My dear friend, Mary Loofbourrow, and husband (& now dear friend) Bob Anderson, greeted Maggie and me with big hugs, and we sat down to Mary’s delicious gumbo dinner and salad, and for dessert, a Cajun chocolate cake called doberge and a strawberry cream cake. We marveled at the progress they’d made in recovering from the great flood of August 2016, that was chest-high in their house, and still continuing bit by bit. The next morning, we saw the water marks on both their house and at a nearby restaurant. Evidence everywhere that many people and businesses are still getting rid of flood-damaged infrastructure and rebuilding.

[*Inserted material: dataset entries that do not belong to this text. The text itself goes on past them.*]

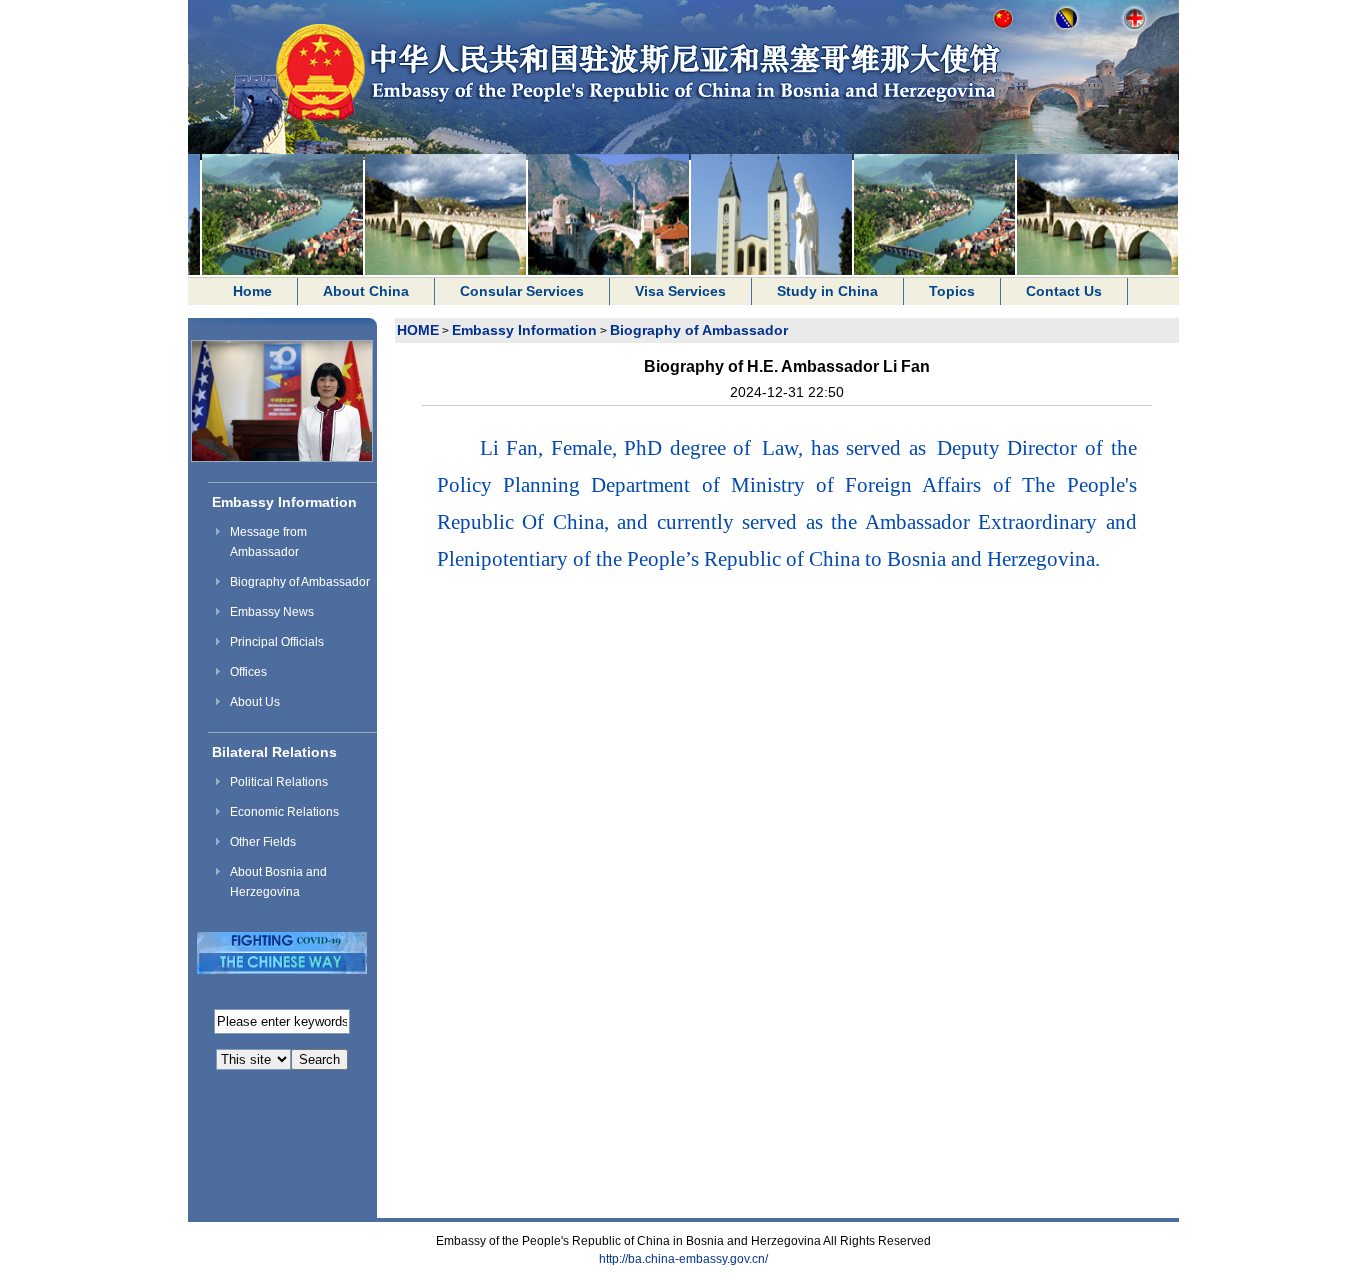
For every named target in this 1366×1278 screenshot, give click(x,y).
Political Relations (279, 782)
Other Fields (263, 842)
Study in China (827, 291)
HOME (418, 330)
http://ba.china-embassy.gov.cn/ (683, 1259)
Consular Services (522, 291)
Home (252, 291)
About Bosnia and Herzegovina (278, 882)
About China (366, 291)
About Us (255, 702)
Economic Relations (284, 812)
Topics (952, 291)
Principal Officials (277, 642)
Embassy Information (284, 502)
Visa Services (680, 291)
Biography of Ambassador (300, 582)
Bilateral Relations (274, 752)
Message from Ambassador (268, 542)
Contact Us (1064, 291)
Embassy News (272, 612)
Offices (248, 672)
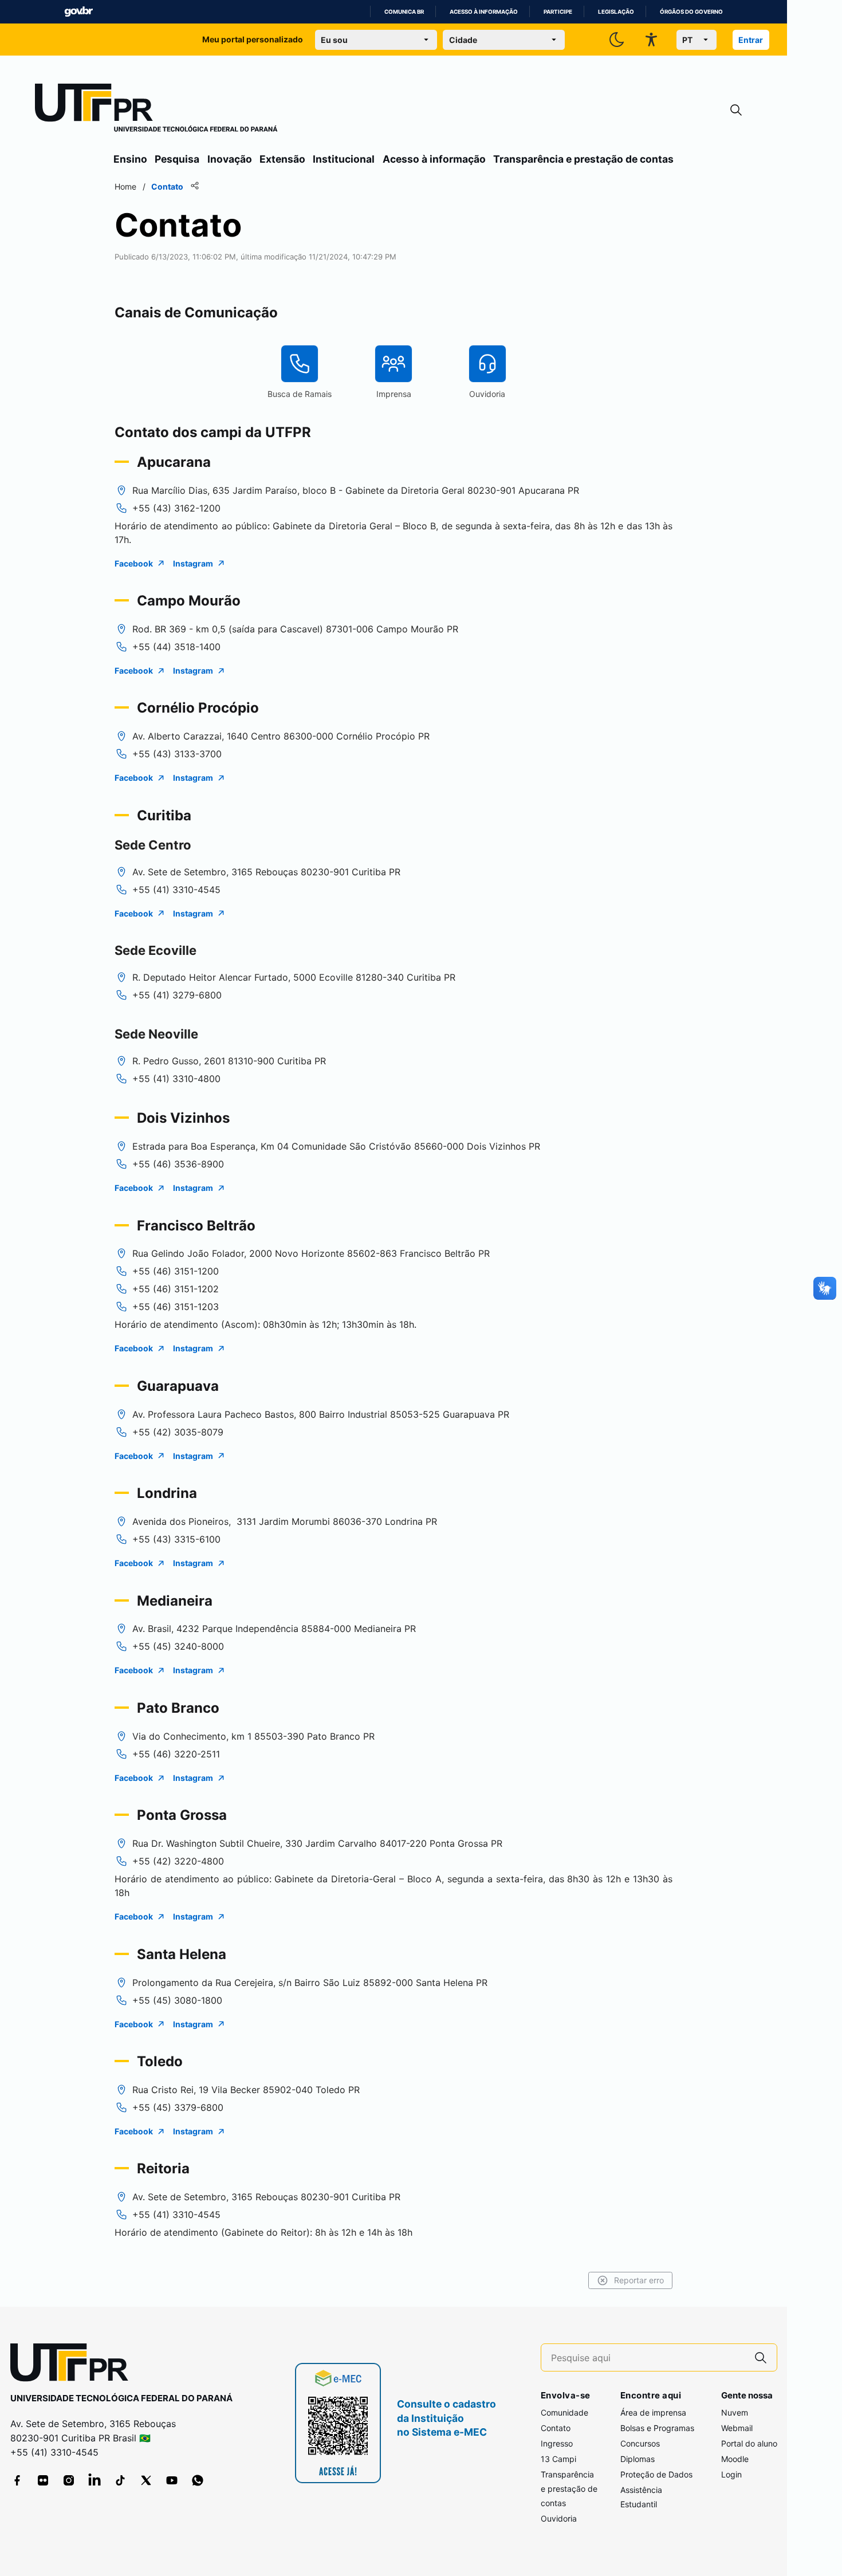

The next day, Mary took us to one of her favorite little towns, St. Francisville, where we ate at the Magnolia Cafe, which is adjacent to the quaint little cottages for rent. We shopped at her favorite store, Grandmother’s Buttons, where they use old buttons to make into jewelry, and Maggie and I continued our gift shopping spree for those we left behind 😉
And as part of the history of St. Francisville, we visited the beautiful Grace Episcopal Church, built in 1827. While Maggie and I had seen many Catholic churches in Acadiana, this was one of the few Episcopal churches we’d seen, and is one of the state’s oldest Protestant churches. We looked up the origins of the Feliciana Parish, where St. Francisville is located, and learned that Feliciana is a Spanish word meaning ‘happy land.’ It was originally home to the Houma, then the Tunica Indians, and in 1775 by the Spanish. After that, over the centuries, those lands then passed to the French (LaSalle), then back to Spain (French and Indian Wars), then claimed by Britain (as a part of its West Florida colony). Then ceded back to France (1800), then sold to the US as part of the Louisiana Purchase. Spain continued to claim the Feliciana region, but those colonies revolted and established the Republic of West Florida. They petitioned Pres. Madison to annex their area, and then finally declared to be Feliciana County as part of the Territory of Orleans. (Thanks to Wikipedia for this history.) No wonder the food & culture are so rich, with all the influences over the centuries. At any rate, back to the Episcopal church, which definitely represents its English origins, with the church and church graveyard, and those stately live oaks.